Following the fifth series, a feature film version of the series was produced in 1980. The film was not written by Cooke and Mortimer but by Dick Sharples. The Fourmiles only played a small role in the film, which focused on George and Mildred celebrating their wedding anniversary, at Mildred's insistence, at an upmarket London hotel. It featured several guest stars including Stratford Johns, Kenneth Cope and Vicki Michelle. The film was neither a critical nor box office success. It was shown on ITV on Christmas Day 1980.

The end

The final caption of the George and Mildred film read "The End - or is it the beginning?" It was to prove to be the former as Yootha Joyce died from portal cirrhosis of the liver due to chronic alcoholism on 24 August 1980, before the film was released. Friends and colleagues were unaware that Joyce had been habitually consuming half a bottle of brandy every day for over 10 years.

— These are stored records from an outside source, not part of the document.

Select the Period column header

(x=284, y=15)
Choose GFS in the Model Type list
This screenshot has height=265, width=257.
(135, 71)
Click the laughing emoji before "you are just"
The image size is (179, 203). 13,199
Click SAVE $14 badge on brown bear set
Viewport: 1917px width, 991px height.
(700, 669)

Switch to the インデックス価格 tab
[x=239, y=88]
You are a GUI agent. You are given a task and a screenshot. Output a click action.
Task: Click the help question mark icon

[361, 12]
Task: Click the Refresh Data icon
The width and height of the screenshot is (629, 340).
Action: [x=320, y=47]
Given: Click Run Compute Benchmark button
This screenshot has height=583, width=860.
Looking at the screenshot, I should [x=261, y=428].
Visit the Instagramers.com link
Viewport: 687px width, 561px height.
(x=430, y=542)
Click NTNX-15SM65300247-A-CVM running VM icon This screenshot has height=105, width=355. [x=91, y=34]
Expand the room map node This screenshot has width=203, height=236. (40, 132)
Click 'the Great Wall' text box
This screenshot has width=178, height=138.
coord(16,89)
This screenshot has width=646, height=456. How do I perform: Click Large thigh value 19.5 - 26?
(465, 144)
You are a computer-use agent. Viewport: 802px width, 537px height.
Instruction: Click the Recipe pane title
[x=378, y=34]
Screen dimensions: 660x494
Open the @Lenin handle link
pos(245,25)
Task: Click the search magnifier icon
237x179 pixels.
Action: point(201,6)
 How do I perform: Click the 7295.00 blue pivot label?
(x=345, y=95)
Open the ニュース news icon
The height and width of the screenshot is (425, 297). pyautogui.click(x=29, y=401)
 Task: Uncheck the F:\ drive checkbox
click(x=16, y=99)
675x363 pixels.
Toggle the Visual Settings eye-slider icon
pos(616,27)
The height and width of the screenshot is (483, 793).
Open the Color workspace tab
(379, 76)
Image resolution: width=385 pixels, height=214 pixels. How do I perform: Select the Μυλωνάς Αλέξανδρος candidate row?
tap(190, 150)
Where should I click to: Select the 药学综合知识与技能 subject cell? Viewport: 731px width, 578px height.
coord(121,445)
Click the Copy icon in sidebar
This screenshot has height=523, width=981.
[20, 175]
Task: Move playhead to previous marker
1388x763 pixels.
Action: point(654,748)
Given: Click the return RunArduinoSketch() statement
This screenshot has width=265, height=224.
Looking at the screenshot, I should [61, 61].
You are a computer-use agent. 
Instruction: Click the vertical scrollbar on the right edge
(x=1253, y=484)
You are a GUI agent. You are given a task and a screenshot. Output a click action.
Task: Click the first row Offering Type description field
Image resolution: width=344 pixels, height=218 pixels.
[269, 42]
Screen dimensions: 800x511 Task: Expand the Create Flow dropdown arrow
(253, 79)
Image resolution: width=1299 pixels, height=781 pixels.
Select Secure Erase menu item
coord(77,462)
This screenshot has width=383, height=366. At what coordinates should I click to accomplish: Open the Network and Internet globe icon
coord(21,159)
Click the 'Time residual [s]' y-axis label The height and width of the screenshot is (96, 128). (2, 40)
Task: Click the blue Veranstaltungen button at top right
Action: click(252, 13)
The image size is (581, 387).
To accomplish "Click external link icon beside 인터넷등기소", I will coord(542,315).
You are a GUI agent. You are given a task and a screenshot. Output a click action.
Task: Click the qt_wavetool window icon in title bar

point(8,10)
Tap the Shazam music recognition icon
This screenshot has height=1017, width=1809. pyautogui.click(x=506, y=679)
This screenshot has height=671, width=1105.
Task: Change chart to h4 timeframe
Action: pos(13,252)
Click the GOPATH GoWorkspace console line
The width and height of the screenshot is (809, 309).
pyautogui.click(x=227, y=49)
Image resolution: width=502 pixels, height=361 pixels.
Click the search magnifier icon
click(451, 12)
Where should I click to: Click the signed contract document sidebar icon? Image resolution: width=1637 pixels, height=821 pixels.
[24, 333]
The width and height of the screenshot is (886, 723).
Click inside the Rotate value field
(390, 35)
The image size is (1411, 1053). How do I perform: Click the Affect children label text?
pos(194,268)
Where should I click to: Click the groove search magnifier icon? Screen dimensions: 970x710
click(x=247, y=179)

In 2004, on an audio commentary on the Australian Umbrella DVD release of George and Mildred: the Complete Series 2, Brian Murphy revealed that there had been plans for a sixth series of eight episodes of the show. These were to have been recorded in late 1980. Murphy also revealed that this was due to have been the final series of George and Mildred, as he and Yootha Joyce were afraid of being typecast after playing the characters since 1973 on television and in two films. However, despite scripts being written, Joyce's hospitalisation and subsequent death brought a premature end to the show. Her funeral took place on the day the cast were due to begin rehearsals for the new series. Speaking of their relationship in a 2001 ITV programme, The Unforgettable Yootha Joyce, Murphy said that when they had first met at Joan Littlewood's Theatre Workshop he had, "always regarded Yootha as very stylish and very confident. I was rather over-awed by her at first, full of admiration for her. "At her death, "People said, 'You've lost a working partner' and I said, 'No, I've lost a chum'... and then I realised I've lost my working partnership as well...".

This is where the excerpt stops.